A startup may cycle through bootstrapping, friends & family, angels, syndicated angels, seed VC funding, Series A/B/C/D funding.
At some time, they will be able to pay themselves some kind of living wage – the question is when?
Today, the Big Red Car shares an idea whose time has come: the Founder Note Receivable.
The Founder Note Receivable, Big Red Car?
This is not a novel thought though I did support it the first instant I heard it.
A company which was generating a positive cash flow was raising money and the investors were studying the finances of the company as part of their due diligence.
I was advising this company – coaching the CEO, actually – and we’d had a conversation about how much work went into founding the company.
This came about because there were two unequal founders. One had gone hammer & tongs 24/7, while the other had maintained a real job because he had a wife and kids. Their comparative work contributions were about 5:1 while the equity split was 50-50 (There was a 10% option pool which we shall ignore for the purposes of this discussion.)

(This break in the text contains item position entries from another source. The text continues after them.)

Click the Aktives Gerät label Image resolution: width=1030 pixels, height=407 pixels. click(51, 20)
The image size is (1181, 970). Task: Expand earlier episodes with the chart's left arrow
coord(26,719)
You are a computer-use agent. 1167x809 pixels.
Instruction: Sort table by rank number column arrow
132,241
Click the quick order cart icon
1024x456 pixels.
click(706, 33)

They were trying to rectify their unequal contributions and after some trial and error decided to compare their contributions by putting together a faux comp plan.

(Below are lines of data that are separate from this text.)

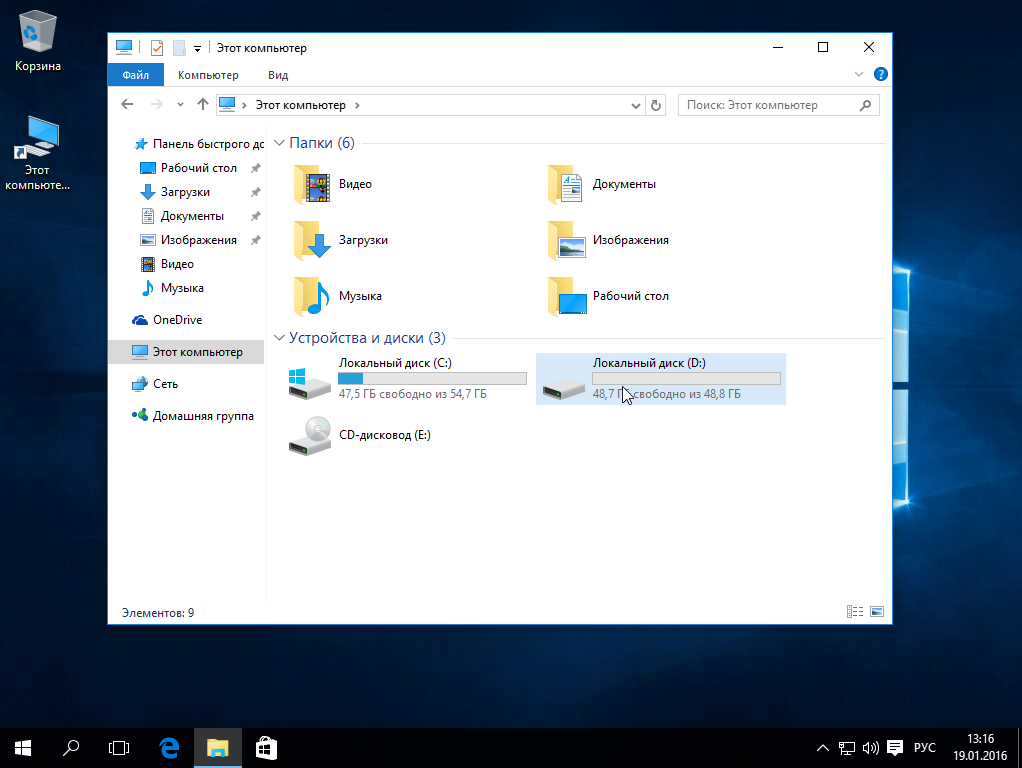Switch to details view layout

[855, 612]
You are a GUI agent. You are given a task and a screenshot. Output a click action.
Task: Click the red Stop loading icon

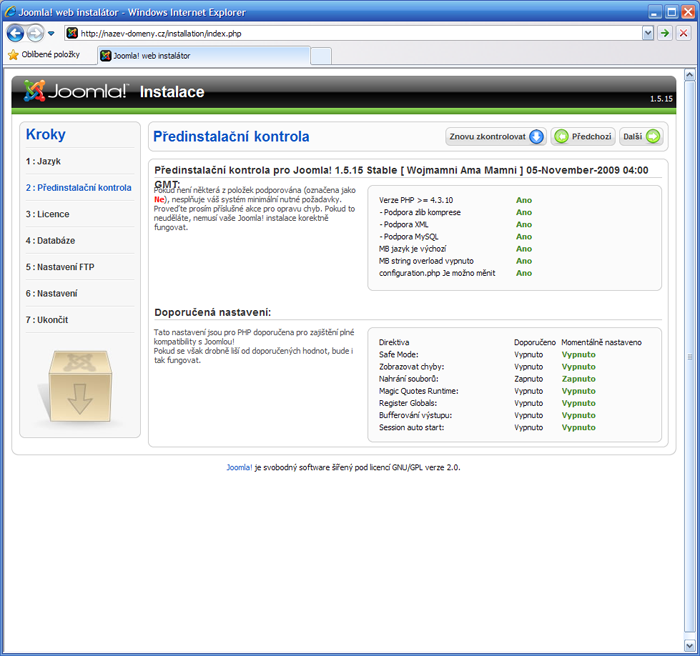tap(684, 33)
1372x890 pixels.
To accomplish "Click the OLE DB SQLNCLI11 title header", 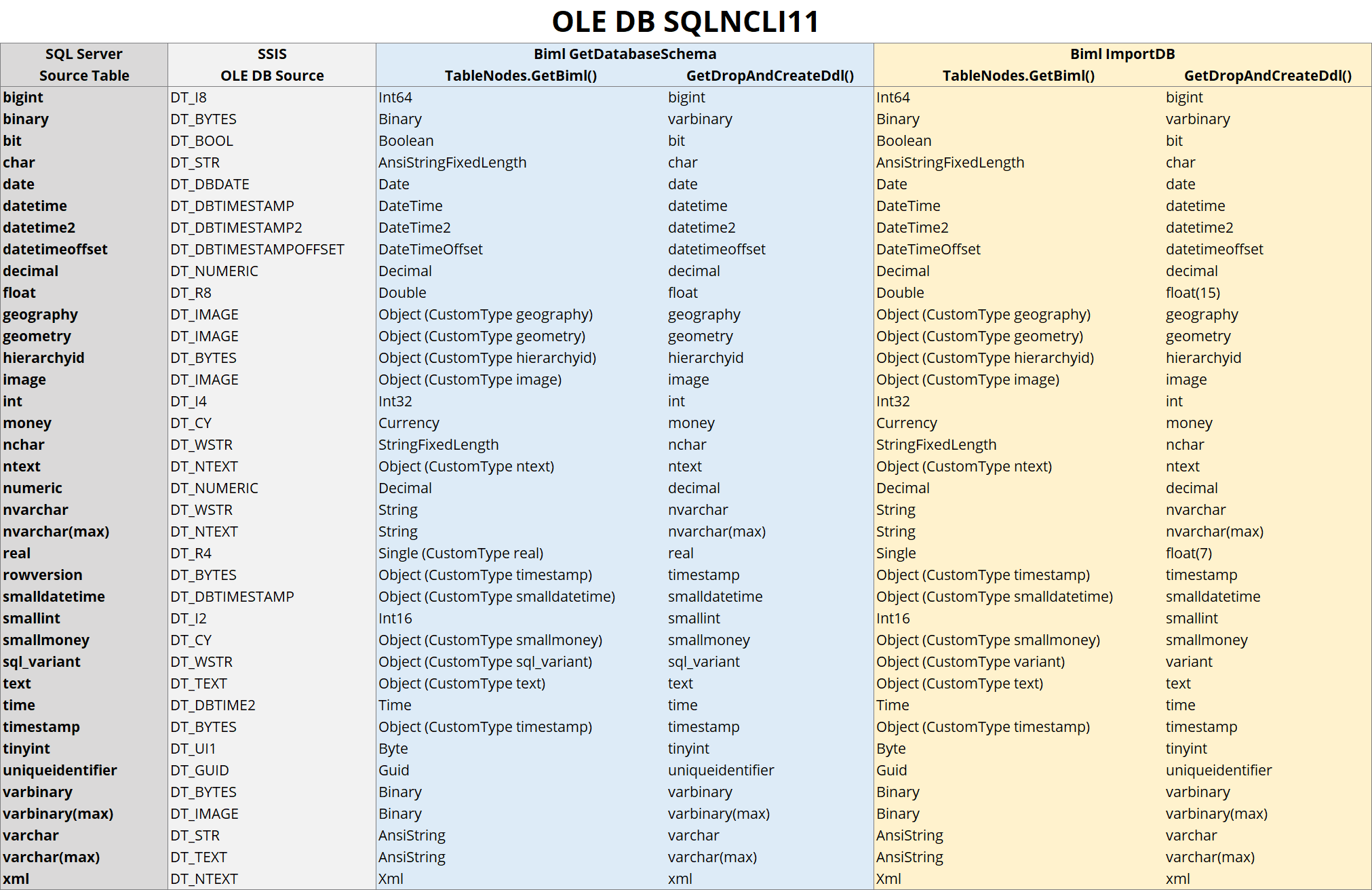I will (x=686, y=18).
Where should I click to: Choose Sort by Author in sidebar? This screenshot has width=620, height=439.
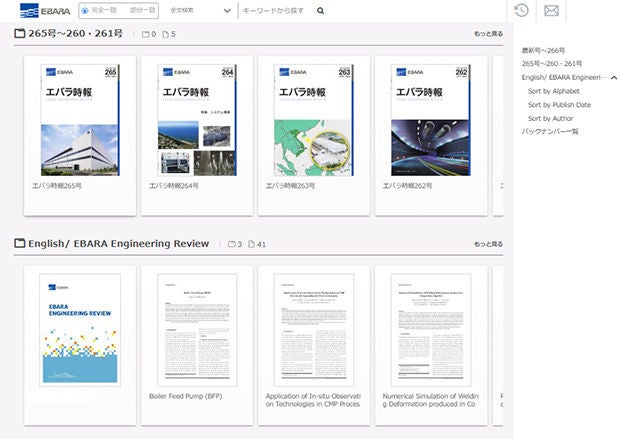[x=550, y=118]
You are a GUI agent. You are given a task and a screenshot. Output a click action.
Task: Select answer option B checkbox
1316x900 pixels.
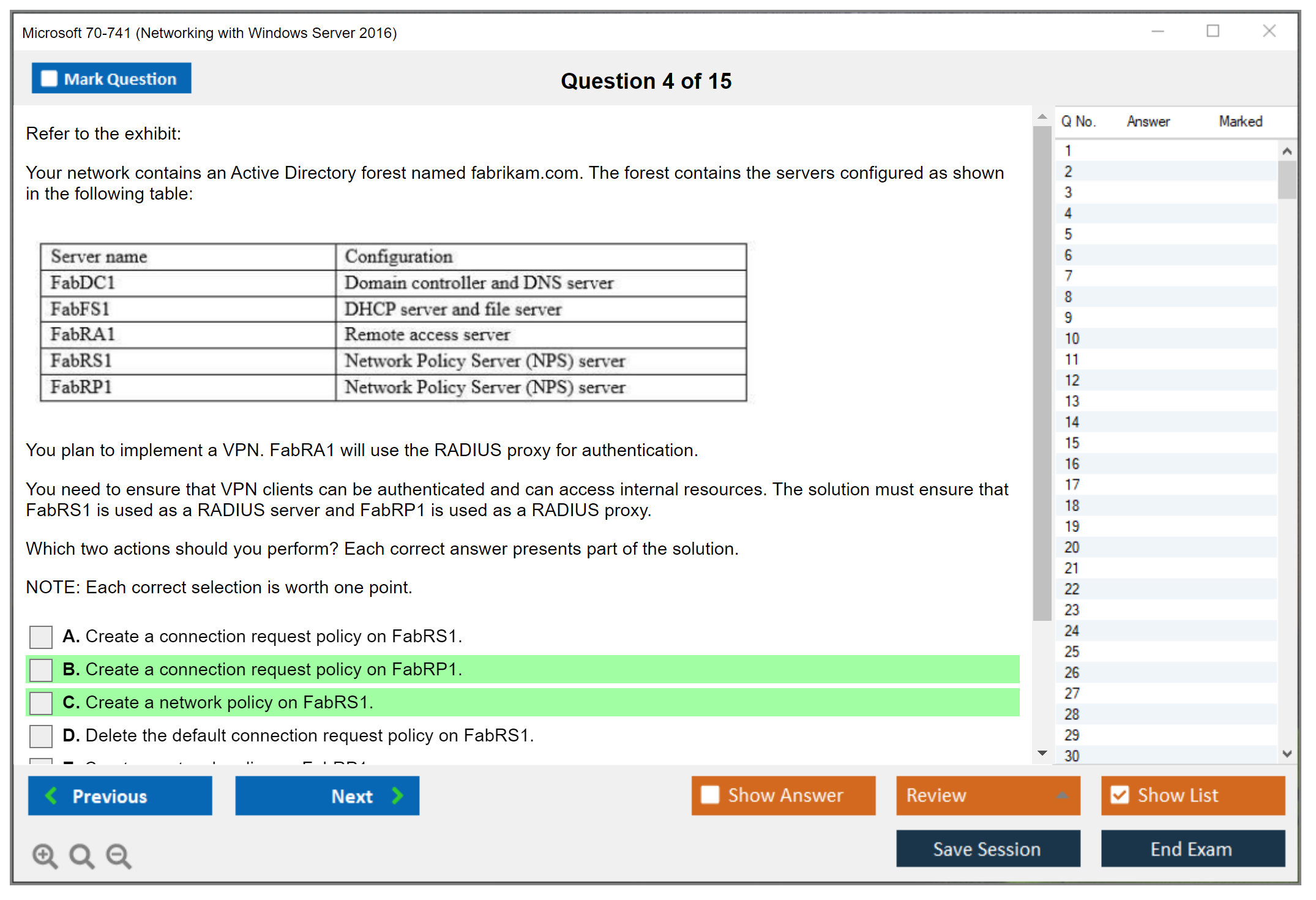point(41,670)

They did not have the cash to pay themselves, though they were just starting to generate positive cash flow; so they agreed to retire their accumulated, but unpaid, compensation when they raised some funding.
That day came and they were sitting there with an analysis and no place to go.
They were raising a considerable amount of money. The founder notes receivable were $500,000 and $100,000 respectively for a total of $600,000.
So, they agreed to put those two amounts on the company’s books as notes payable by the company (a note receivable to the founders.)
So, let’s review the facts:
1. Two founders worked their butts off and were on the verge of a big success.
2. Company starting to generate meaningful amounts of cash.
3. Neither had taken a penny from the company.
4. One of the founders was all in while the other was working part time. Equity split was 50-50.
5. When they got the funding, founder #2 was coming into the business full time.
6. There was a group of investors finalizing their due diligence.
7. The founders put something called a Founder Note Payable (Receivable) on the company books as an obligation of the company to compensate the founders for their sweat equity.
8. The notes ended up being $500,000 and $100,000.
What happened then, Big Red Car?
The investors saw the notes payable and said, “What is this?”
They were told it was the accrued, but unpaid, compensation owed to the founders. They were told that by a finance pro who was acting as the Chief Financial Officer of the company. He would come on full time when the new funding materialized.
The investors nodded and nothing was ever said.
At the closing, the notes were both paid in full and nothing was ever said again.
Come on, Big Red Car, really?
Yes, dear reader, but there is another example I’d like to share.
Almost identical situation, but the investors balked.
They said, “Retire these obligations over the next three years of operations, so our new money is not diluted.”
Same result, the founders got paid for their sweat equity, but over time.
Bottom line it, Big Red Car
There is a lot of cash out there, dear readers. If you are financing growth, you owe it to yourself to evaluate the value of your sweat equity.
Creating a Founder Note Receivable — admittedly a new gambit and one which has to come to life with things like positive cash flow — is something you might consider.
One other point — always make damn sure you have an Employment Agreement with solid “change of control” and “termination-not-for-cause” provisions which protect your interest.